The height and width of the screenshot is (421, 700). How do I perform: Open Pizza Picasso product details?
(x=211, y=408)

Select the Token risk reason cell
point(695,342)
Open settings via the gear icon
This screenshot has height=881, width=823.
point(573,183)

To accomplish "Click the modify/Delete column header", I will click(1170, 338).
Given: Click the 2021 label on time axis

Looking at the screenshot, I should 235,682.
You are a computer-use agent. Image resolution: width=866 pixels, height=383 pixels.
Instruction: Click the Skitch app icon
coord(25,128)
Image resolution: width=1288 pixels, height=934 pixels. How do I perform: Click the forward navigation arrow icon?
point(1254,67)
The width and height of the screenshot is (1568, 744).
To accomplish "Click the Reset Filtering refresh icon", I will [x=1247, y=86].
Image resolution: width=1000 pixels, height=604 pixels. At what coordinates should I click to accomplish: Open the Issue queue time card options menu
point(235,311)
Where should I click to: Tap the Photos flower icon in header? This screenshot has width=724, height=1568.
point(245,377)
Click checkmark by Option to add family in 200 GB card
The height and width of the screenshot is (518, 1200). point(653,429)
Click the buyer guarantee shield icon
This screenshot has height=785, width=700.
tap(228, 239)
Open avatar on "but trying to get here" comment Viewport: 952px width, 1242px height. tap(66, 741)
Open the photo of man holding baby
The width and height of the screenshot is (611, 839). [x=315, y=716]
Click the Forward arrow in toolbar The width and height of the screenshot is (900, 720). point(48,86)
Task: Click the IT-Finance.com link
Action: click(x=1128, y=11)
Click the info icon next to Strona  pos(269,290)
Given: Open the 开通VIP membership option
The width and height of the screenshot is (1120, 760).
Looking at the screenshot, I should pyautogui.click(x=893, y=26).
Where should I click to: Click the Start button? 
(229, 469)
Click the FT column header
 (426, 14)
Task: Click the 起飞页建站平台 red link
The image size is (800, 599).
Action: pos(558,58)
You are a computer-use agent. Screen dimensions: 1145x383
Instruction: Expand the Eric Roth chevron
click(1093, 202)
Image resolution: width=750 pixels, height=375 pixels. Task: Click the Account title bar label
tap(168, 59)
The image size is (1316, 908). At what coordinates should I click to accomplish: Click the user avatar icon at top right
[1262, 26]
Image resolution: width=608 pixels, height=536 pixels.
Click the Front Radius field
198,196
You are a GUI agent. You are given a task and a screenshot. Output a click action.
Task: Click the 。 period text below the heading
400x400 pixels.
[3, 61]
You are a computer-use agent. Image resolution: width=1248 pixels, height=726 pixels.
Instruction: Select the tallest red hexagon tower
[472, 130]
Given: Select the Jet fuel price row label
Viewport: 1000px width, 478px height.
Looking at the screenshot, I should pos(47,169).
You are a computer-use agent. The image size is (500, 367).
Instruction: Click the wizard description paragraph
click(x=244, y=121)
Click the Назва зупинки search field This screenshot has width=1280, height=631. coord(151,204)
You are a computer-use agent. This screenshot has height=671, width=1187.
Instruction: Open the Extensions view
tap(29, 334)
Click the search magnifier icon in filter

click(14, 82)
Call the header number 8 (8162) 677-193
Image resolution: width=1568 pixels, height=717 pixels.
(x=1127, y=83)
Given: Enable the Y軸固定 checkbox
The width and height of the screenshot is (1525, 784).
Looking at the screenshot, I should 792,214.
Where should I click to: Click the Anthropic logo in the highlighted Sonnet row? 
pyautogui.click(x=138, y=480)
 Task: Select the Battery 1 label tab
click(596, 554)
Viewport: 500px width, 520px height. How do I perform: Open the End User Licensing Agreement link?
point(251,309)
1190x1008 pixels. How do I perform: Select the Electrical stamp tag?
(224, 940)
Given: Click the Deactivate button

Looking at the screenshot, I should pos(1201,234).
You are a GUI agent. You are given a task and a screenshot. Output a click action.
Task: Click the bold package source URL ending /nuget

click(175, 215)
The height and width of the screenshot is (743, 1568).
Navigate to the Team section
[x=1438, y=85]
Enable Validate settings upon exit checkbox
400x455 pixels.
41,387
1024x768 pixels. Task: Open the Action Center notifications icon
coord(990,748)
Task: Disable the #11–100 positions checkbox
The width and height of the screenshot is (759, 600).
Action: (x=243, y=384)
◆ ◆ ◆ ◆ ◆ ◆ ◆
THE TASK: Beginning with the line containing "Given: Select the Jet fuel price row label" and ending with the line containing "Given: Enable the Y軸固定 checkbox", extract those lines exactly from the listing above, and only those.

OUTPUT OF THE EXERCISE:
Given: Select the Jet fuel price row label
Viewport: 1000px width, 478px height.
Looking at the screenshot, I should pos(47,169).
You are a computer-use agent. The image size is (500, 367).
Instruction: Click the wizard description paragraph
click(x=244, y=121)
Click the Назва зупинки search field This screenshot has width=1280, height=631. coord(151,204)
You are a computer-use agent. This screenshot has height=671, width=1187.
Instruction: Open the Extensions view
tap(29, 334)
Click the search magnifier icon in filter

click(14, 82)
Call the header number 8 (8162) 677-193
Image resolution: width=1568 pixels, height=717 pixels.
(x=1127, y=83)
Given: Enable the Y軸固定 checkbox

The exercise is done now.